====== SUPPLIED MATERIAL

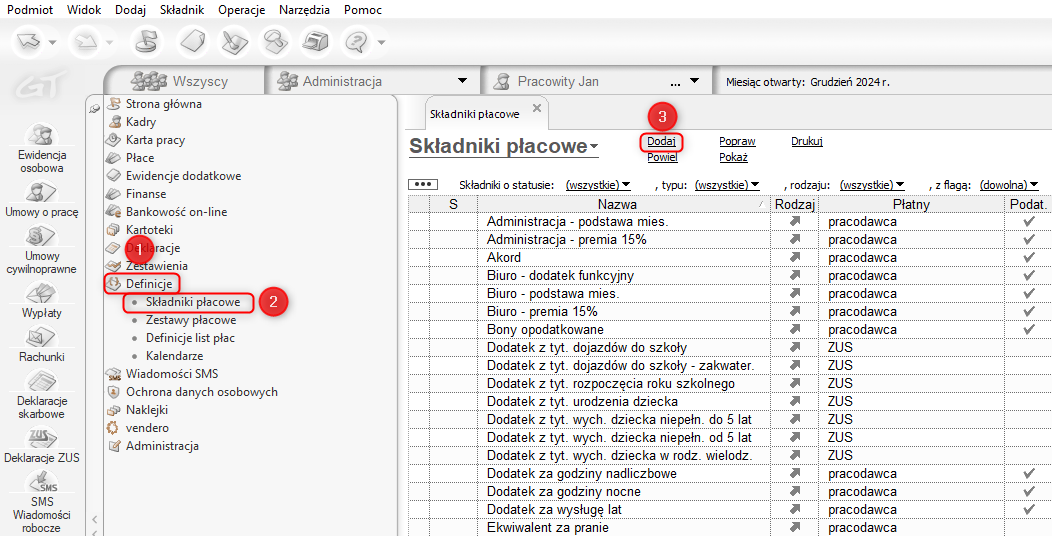
Task: Open the Rachunki icon in the sidebar
Action: [42, 338]
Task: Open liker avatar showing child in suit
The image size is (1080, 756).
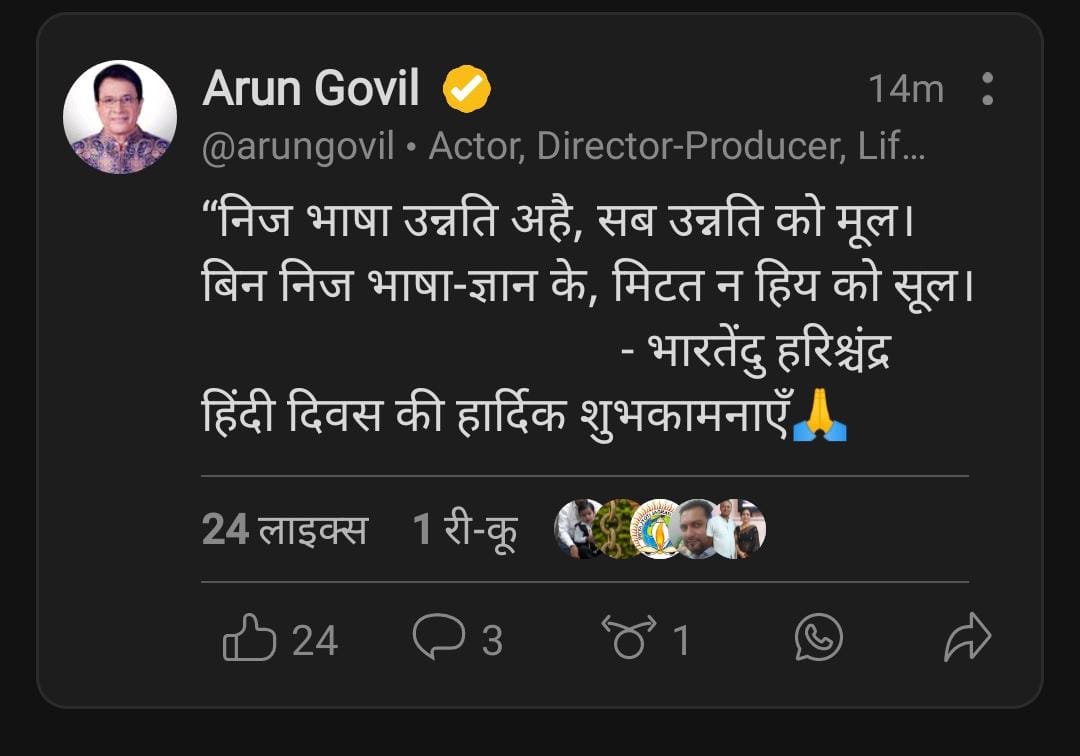Action: point(576,528)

============

» **WHAT THE EXERCISE ASKS**
Extract, word for word, every line from the one holding "Task: Open liker avatar showing child in suit" through the closing line of the data above. Do not include any pictures.

» **WRITTEN RESPONSE**
Task: Open liker avatar showing child in suit
The image size is (1080, 756).
Action: point(576,528)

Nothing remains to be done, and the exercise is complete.